Пришиваю Вишневскому чистый воротничок. Гремят ордена на кителе…

С просмотра Вишневский вернулся недоумевающий.

— Комитет по делам искусств сказал, что это лучший спектакль на военную тему. Начальство Балтфлота воздерживается от оценки…

— А вы что думаете?

— Мне теперь уже приходится ждать, что скажет начальство.

Прошло несколько дней. Вишневский мучился. Ему ничего не говорили прямо, а ходили кругом да около.

После премьеры я видела в глазах Всеволода Витальевича такое горе! Легче бы самой перенести!

— Почему никто раньше не сказал? — тихо, почти про себя проговорил Вишневский. Я поняла, что это — самое тяжелое.

На днях мы с поэтом ходили к глазному врачу. У поэта сильно увеличивается близорукость. Доктор тщательно проверил и мое зрение. Сердито сказал:

— Почему вы раньше не пришли? Год тому назад еще можно было что-то сделать… Почему вы не пришли раньше? — повторил он.

Год назад… Я вспомнила зиму 1941–1942 года, свои распухшие ноги… Сил едва хватало встать, вскипятить воду, сварить пустой суп с несколькими крупинками. Разве мог тогда человек думать о лечении? Смерть была слишком близко…

— Вы знаете свое положение?! — спросил врач печально.

Еще бы не знать… С каждым днем все темнее и темнее… Молча кивнула головой.

Подавленные, мы возвращались домой. Правда, поэту доктор сказал, что с годами близорукость уменьшится и видеть он будет все лучше и лучше.

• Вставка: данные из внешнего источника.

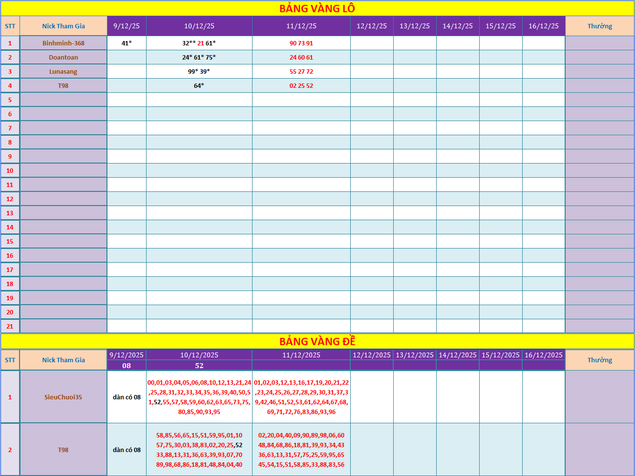Select the cell with 24* 61* 75*
Screen dimensions: 635x476
[199, 57]
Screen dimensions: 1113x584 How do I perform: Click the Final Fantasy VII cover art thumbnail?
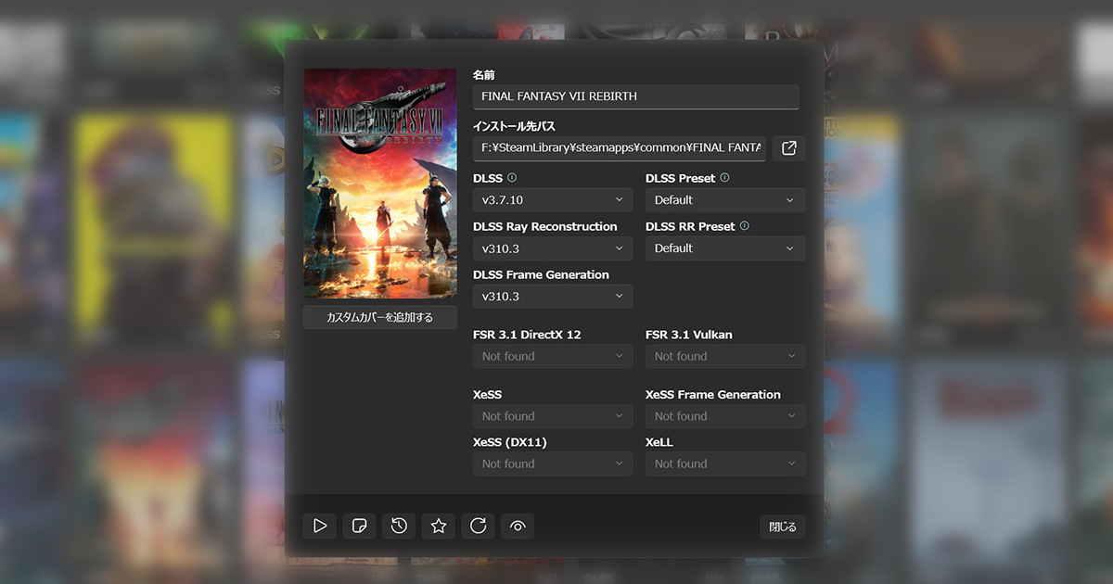(x=380, y=184)
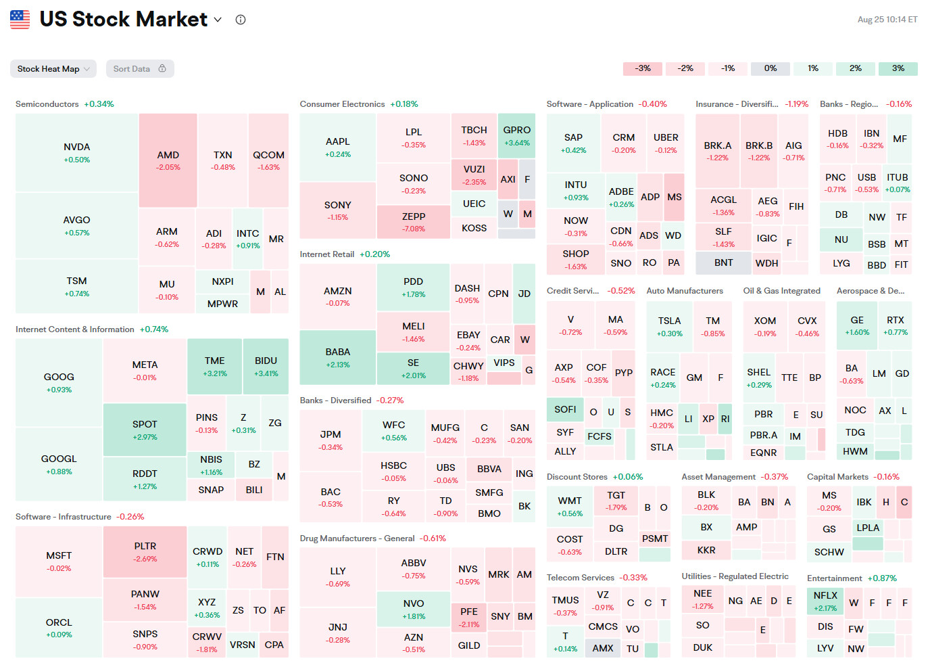Select the PLTR tile in Software Infrastructure
The width and height of the screenshot is (930, 665).
click(x=145, y=551)
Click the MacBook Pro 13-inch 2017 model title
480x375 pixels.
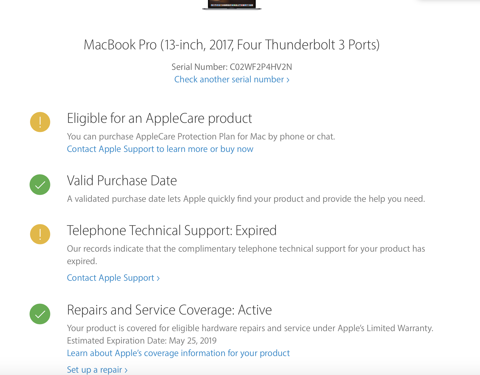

Но сейчас-то он плохо видит и страшно удручен. Мне очень хотелось ободрить его. Я говорила хорошие слова, а сама думала: я-то знаю, как это страшно! Постоянная, невыносимая пытка, особенно для писателя. Хочешь прочитать, что написала, и не можешь. Письмо пришло, полное интимных пустяков, — его читает посторонний человек. Ответ пишет тоже посторонний, — диктуешь сухие, холодные слова. Чтобы прочесть новую интересную статью — опять надо просить… Если б люди были добрее! Занятые своими делами, они не чувствуют, как важно без просьбы помочь товарищу.

«Дз-з-з-бух!»

Дом подпрыгнул. Я вместе с рукописью скатилась с дивана. Попала прямо в лужу пролившихся чернил. Снаряд разорвался где-то близко. Сегодня под обстрелом наш квадрат!